Is your tank heavily planted? I have had mine for couple weeks now and they look even better then that picture. Some of the males are off the chart deep orange. I had some problems with them early on where they would hide all day but i made a little more agitation on the water surface and they perked up. I am assuming it was o2 levels that was making them hide.

The LFS i got them had some in a show tank that they only fed cyclop eeze to them and there color was so deep it looked like a blood orange with sparkles on it. Great marketing too because i bought that food to use with them and it seems to be working. I feed 1 meal of cyclop eeze and 1 meal of hakari micro pellets a day and they are fat and colorful .

Tank info:
Mr Aqua 18g
ph 7.0
temp 80F
co2
4x24" t5 HO
Tons-O-Plants!

11 Ember tets
1 Pair of Honey gourami 
3 Sparkling gourami
4 oto
1 peppered cory (soon to be gone, keeps up rooting my dhg belem;( )


----------



## aveekda (Jan 9, 2012)

interesting thx for the info... gives me some hope! i was thinking it might be my ph, but it matches up with yours.

their tank is semi-planted; 1/3 of the tank is pretty heavy with hornwort.

i'll try the cyclop eeze... also my tank isn't quite as warm as yours is, so i'll try that.

if you had pics, would be awesome to see!


----------



## chiefroastbeef (Feb 14, 2011)

I currently have 15 embers in my tank. 6 of them I've had for over a year have that rich orange color. You just have to let them acclimatize, and grow. Feed them good food (I feed live bbs, frozen brine shrimp, NLS micro pellets), and most important, give them time.

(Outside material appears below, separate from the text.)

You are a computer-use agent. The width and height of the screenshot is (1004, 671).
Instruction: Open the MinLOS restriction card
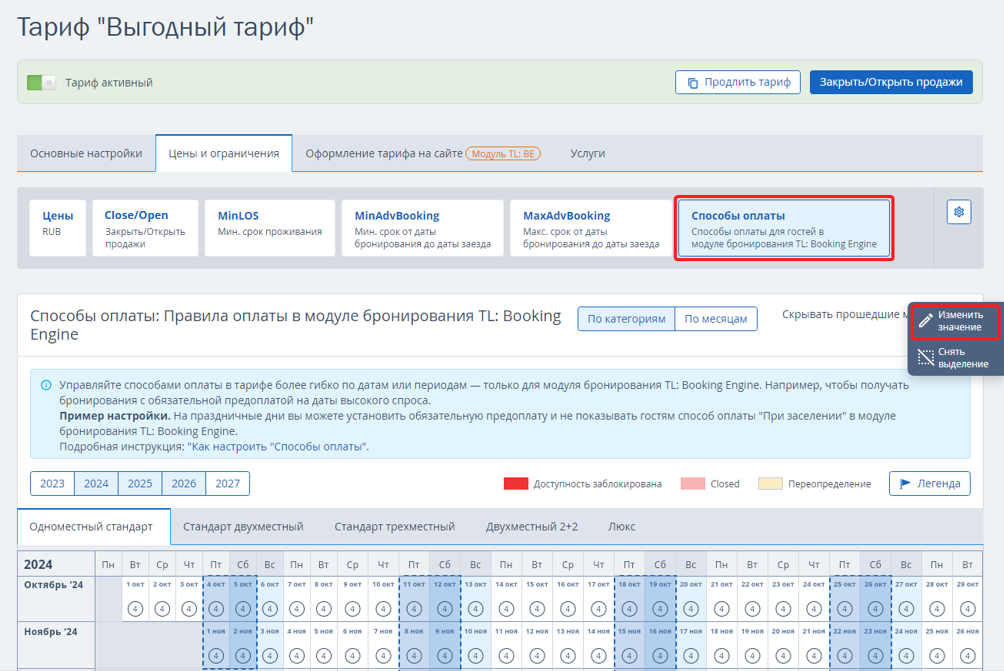(270, 228)
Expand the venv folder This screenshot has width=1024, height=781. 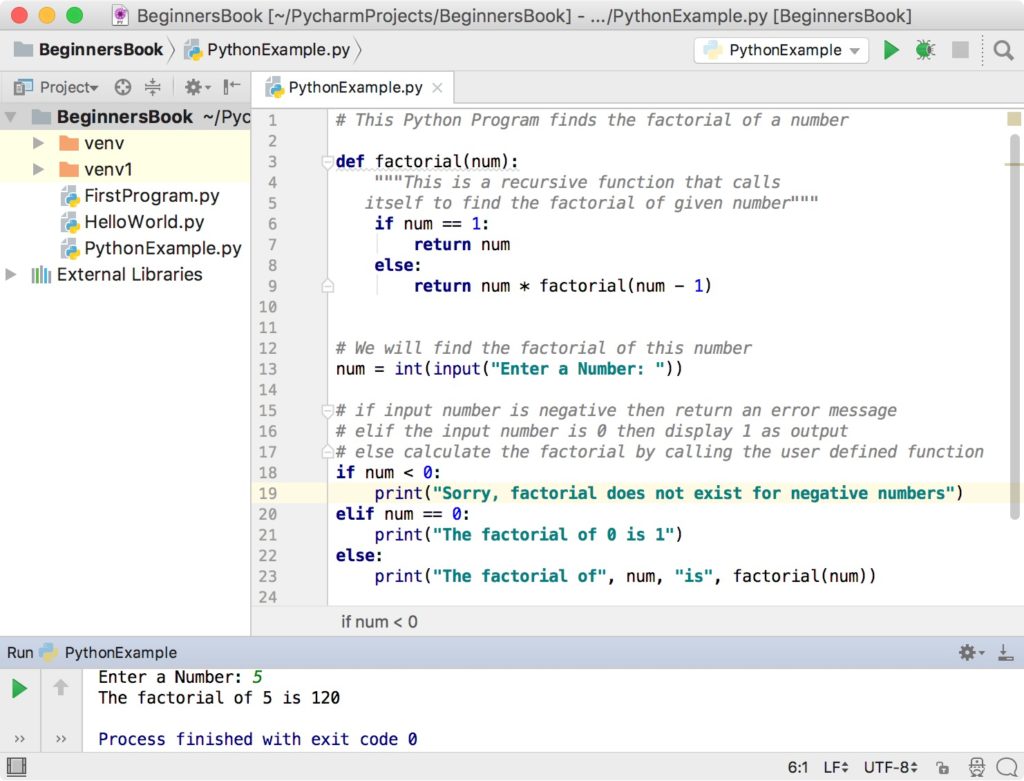pos(37,143)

My other embers in the tank have been in the tank for 1-2 months (added them at different times), and they still do not hold the color as my older embers do.

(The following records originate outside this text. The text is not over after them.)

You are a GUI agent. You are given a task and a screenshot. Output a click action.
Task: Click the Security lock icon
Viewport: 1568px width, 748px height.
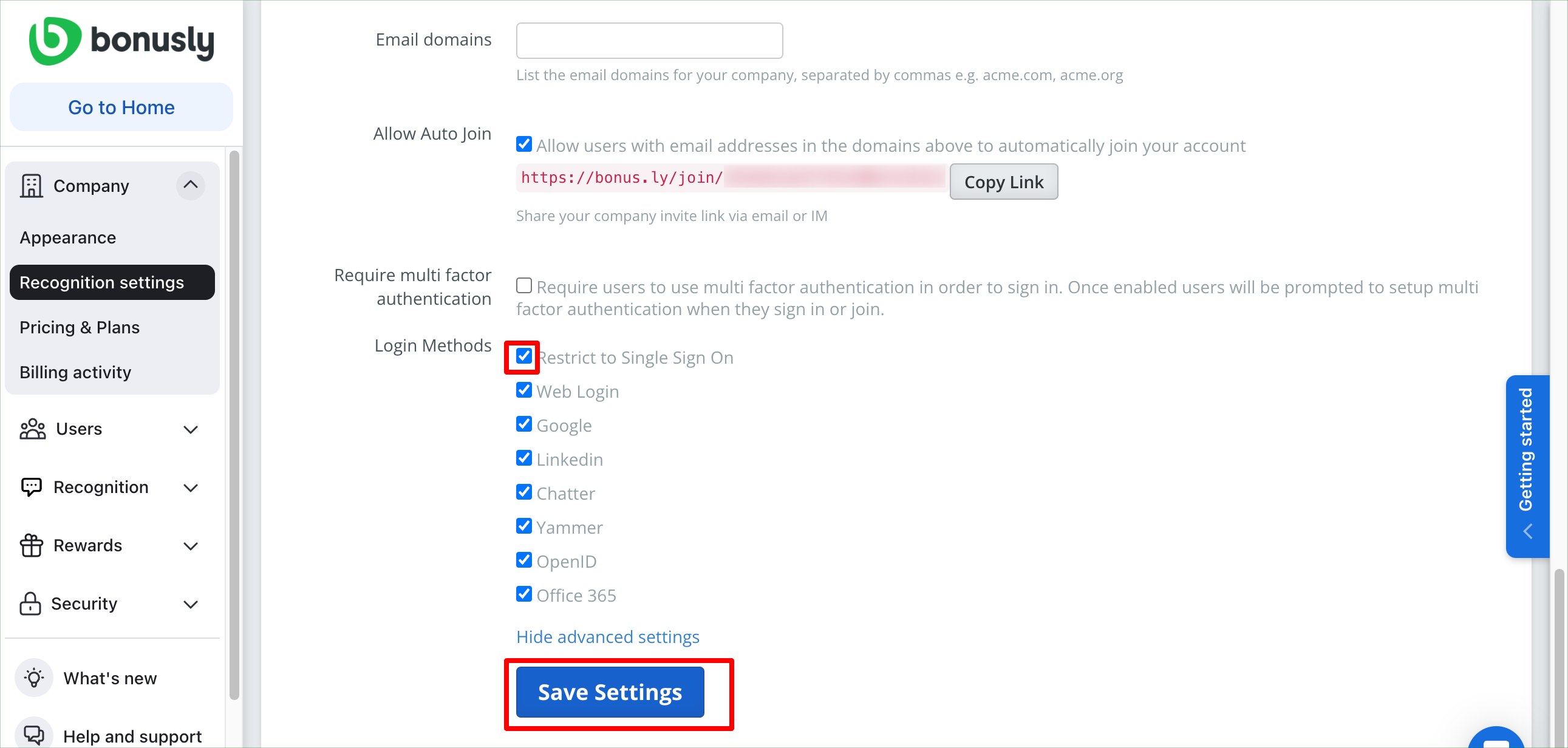tap(30, 604)
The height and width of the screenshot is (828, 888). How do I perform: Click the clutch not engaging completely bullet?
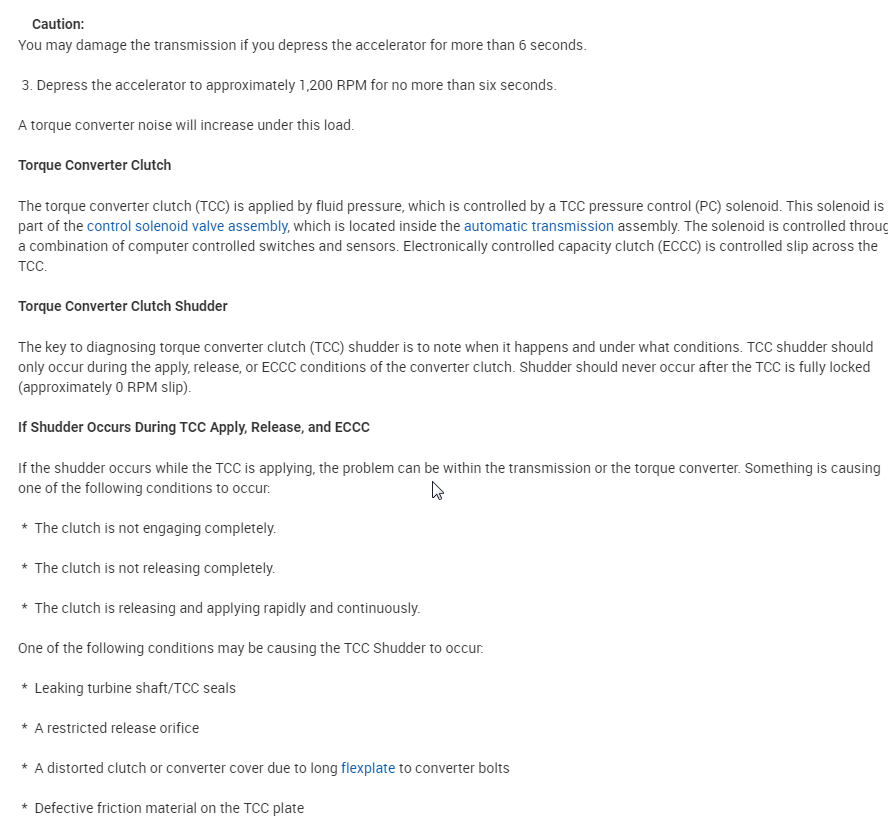(x=154, y=528)
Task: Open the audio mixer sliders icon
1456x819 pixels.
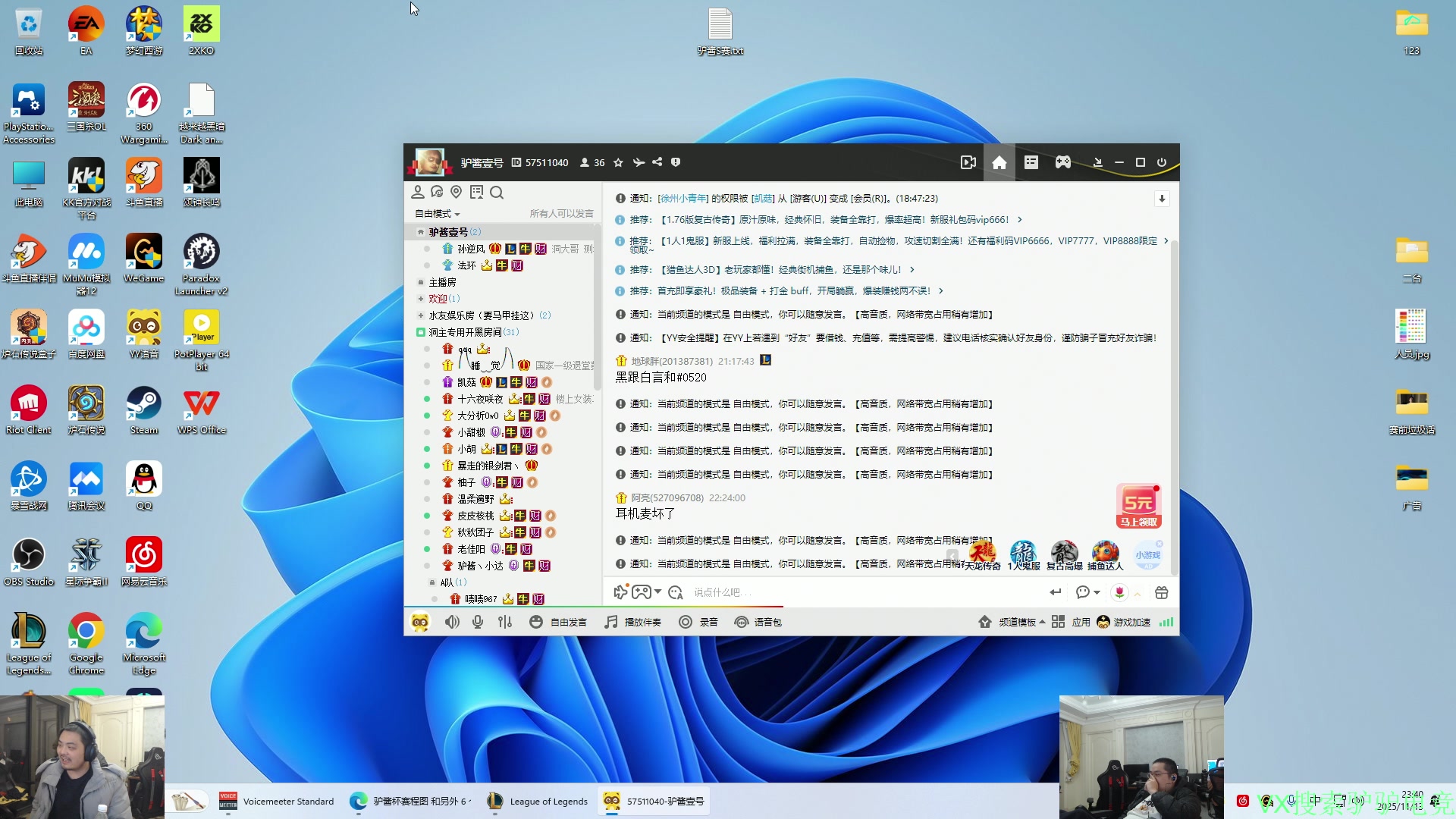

My water is 80 in the summer time, and 70 in the winter time (no need for heater in Hong Kong), and I would say their color remains the same.

I love the embers because they school/shoal in my tank in front of the plants, they make my tank "pop."

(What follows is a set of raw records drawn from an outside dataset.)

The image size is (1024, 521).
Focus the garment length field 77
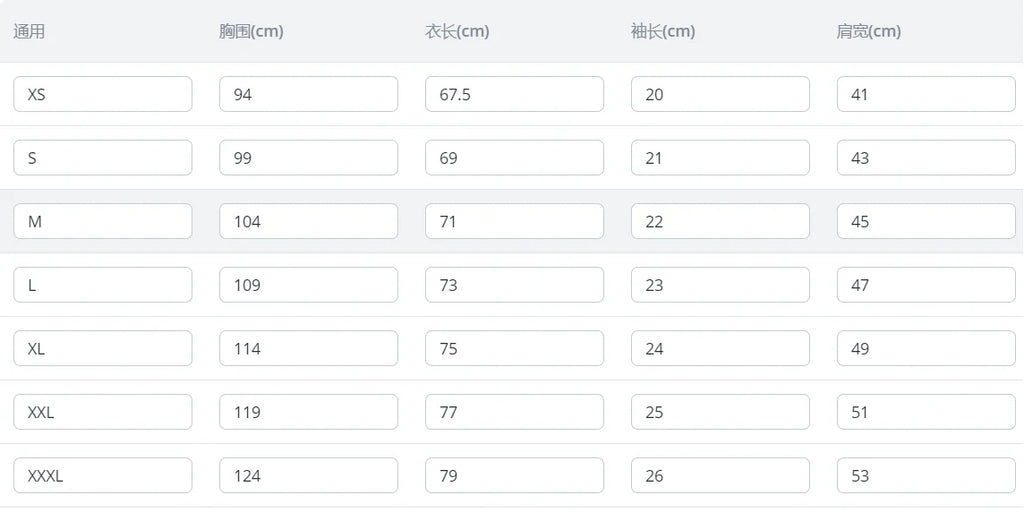click(x=514, y=412)
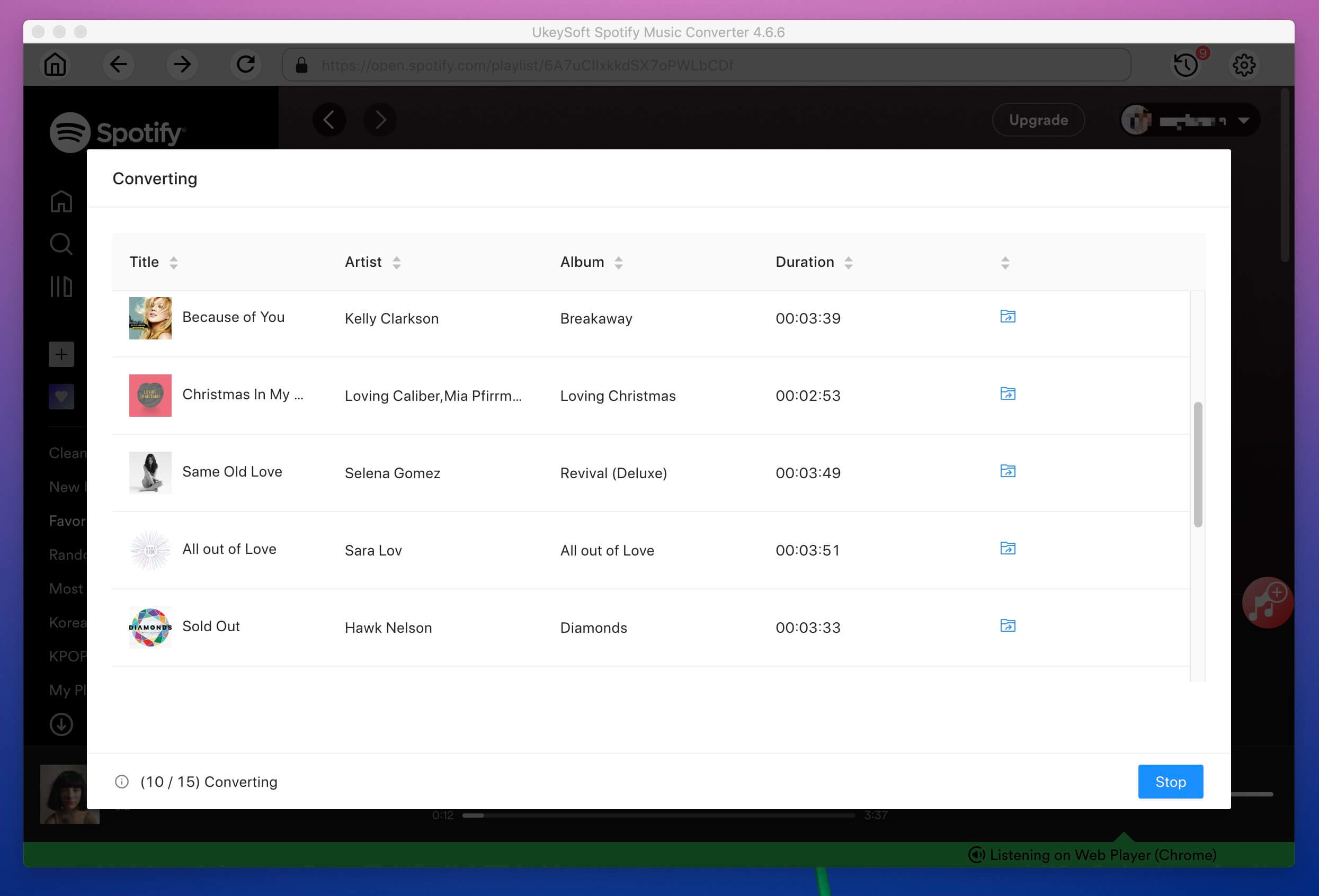Click the Stop button to halt conversion
This screenshot has width=1319, height=896.
(x=1169, y=782)
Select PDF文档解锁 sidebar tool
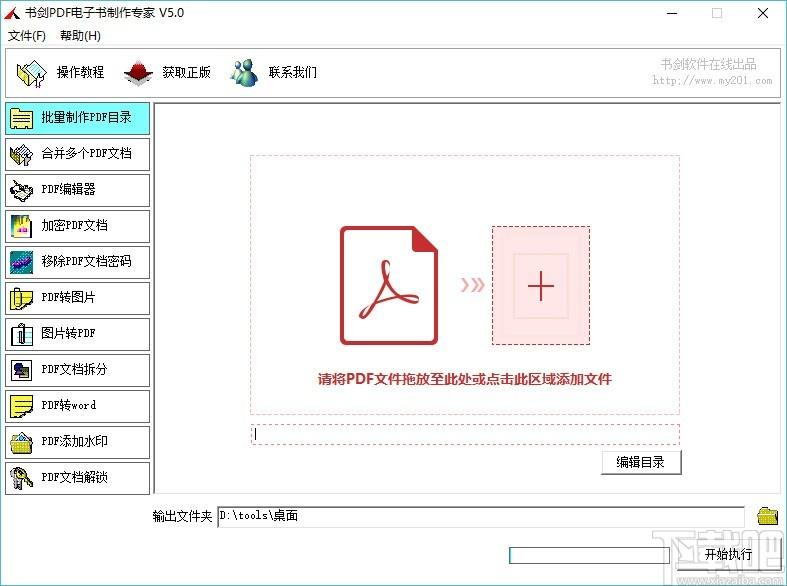Viewport: 787px width, 586px height. click(77, 478)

Though, I gotta say, 6 months is quite a long time... Do you have a photo of yours? The ones in the photo you posts are definitely super orange, it maybe the in-camera jpeg processing, and post processing by the person taking the photo. Though my older embers are nearly as colored as those.


----------



## mgamer20o0 (Mar 8, 2007)

mine looks like that. just have to feed them right and let them settle in. they also do better the larger the school they are in. 

http://www.youtube.com/watch?v=0866xRr-zxE


----------



## eklikewhoa (Aug 29, 2006)

All of the ones I've had look liked that, good water params/condition, planted and fed NLS H20 flakes.


----------



## msjinkzd (May 12, 2007)

often the younger fish are paler but they color up as they hit maturity. Their color is also clearly effected by stress/params.


----------